• Consignes
1. Recopiez le passage du texte sur le nucléaire civil en France qui va de « L’épopée nucléaire a » jusqu'à « risques géopolitiques associés. ».
2. Donnez la suite du texte sur le nucléaire civil en France, en reprenant juste après sa dernière phrase.

• Texte fourni
● ● ●
La filière nucléaire civile française représente aujourd’hui plus de 250 000 salariés et 2000 entreprises (dont 85 % de TPE et PME), plus de 30,5 Mds d’euros de valeur ajoutée produite en France en 2023. Les exportations nettes d’électricité ont atteint le niveau historique de 89 TWh en 2024, notamment grâce à la production d’origine nucléaire et contribuent favorablement à la balance commerciale de notre Nation à hauteur de 5 milliards d’euros. Elle permet à la France de disposer d’un des mix de production d’électricité les moins émetteurs de gaz à effet de serre au monde.
L’épopée nucléaire a façonné l’histoire de France. Pas seulement par ses réalisations techniques ou économiques, mais de manière plus profonde : elle a façonné notre rapport à la technique et à l’expertise, notre culture et contre-culture, nos mythes nationaux et notre démocratie2. L’énergie nucléaire constitue aujourd’hui un atout majeur pour la souveraineté énergétique de notre nation, garantissant un taux d’indépendance énergétique élevé permettant de se prémunir au mieux des aléas des marchés mondiaux de l’énergie et des risques géopolitiques associés.
● ● ●
• Documents sources
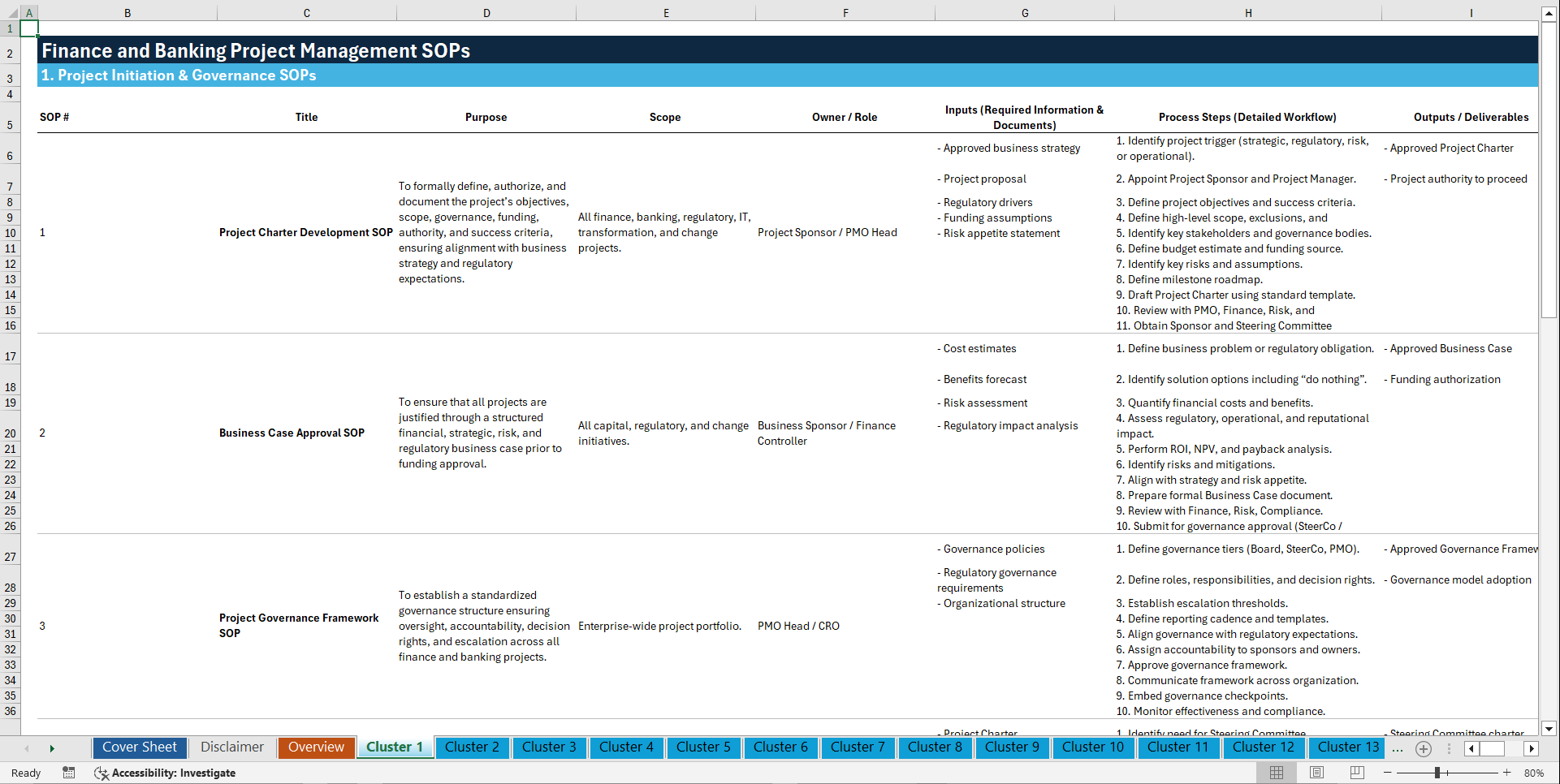Click the next sheet navigation arrow
Viewport: 1560px width, 784px height.
coord(53,748)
● ● ●
• Les réponses
1.
L’épopée nucléaire a façonné l’histoire de France. Pas seulement par ses réalisations techniques ou économiques, mais de manière plus profonde : elle a façonné notre rapport à la technique et à l’expertise, notre culture et contre-culture, nos mythes nationaux et notre démocratie2. L’énergie nucléaire constitue aujourd’hui un atout majeur pour la souveraineté énergétique de notre nation, garantissant un taux d’indépendance énergétique élevé permettant de se prémunir au mieux des aléas des marchés mondiaux de l’énergie et des risques géopolitiques associés.

2.
Alors que les relations mondiales se tendent, que les démocraties européennes sont attaquées directement et indirectement, que de grandes ambitions de reconstruction animent le spectre politique et que la lutte contre le changement climatique devient une nécessité géostratégique, le nucléaire renaissant sera très certainement appelé à jouer à nouveau un rôle de catalyseur technique, social et politique.
Le Président de la République a fixé en février 2022 à Belfort trois axes pour le nouveau nucléaire civil français, vœux qui ont été renouvelés en Conseil de Politique Nucléaire en début d’année 2025 :
- Dénonciation de l’objectif de fermetures de centrales et étude de l’extension de la durée d’exploitation du parc actuel d’une part et annonce d’un nouveau programme de construction de 6 à 14 réacteurs EPR2 d’autre part ;
- Soutien public au développement d’une filière de petits réacteurs (SMR) ;
- Relance des travaux de la fermeture du cycle combustible.
Trois ans après ces annonces, il nous a paru pertinent de (re)découvrir l’état des lieux de la filière en cette fin d’année 2025 au travers de notre nouveau dossier ! Un dossier qui bien sûr ne prétend pas à l’exhaustivité, mais qui permet d’éclairer les grands enjeux du parc existant et de l’aval du cycle, tant technique qu’humains, sans oublier d’aborder le sujet prometteur des réacteurs de petite puissance (SMR et AMR).
Pierre-Marie Abadie (CM91), président de l’Autorité de Sûreté Nucléaire et de Radioprotection (ASNR) créée au 1er janvier 2025 sous sa forme actuelle, présente tout d’abord la nouvelle organisation et les orientations de l’autorité de sûreté française.
L’énergie nucléaire constitue aujourd’hui un atout majeur pour la souveraineté énergétique de notre nation.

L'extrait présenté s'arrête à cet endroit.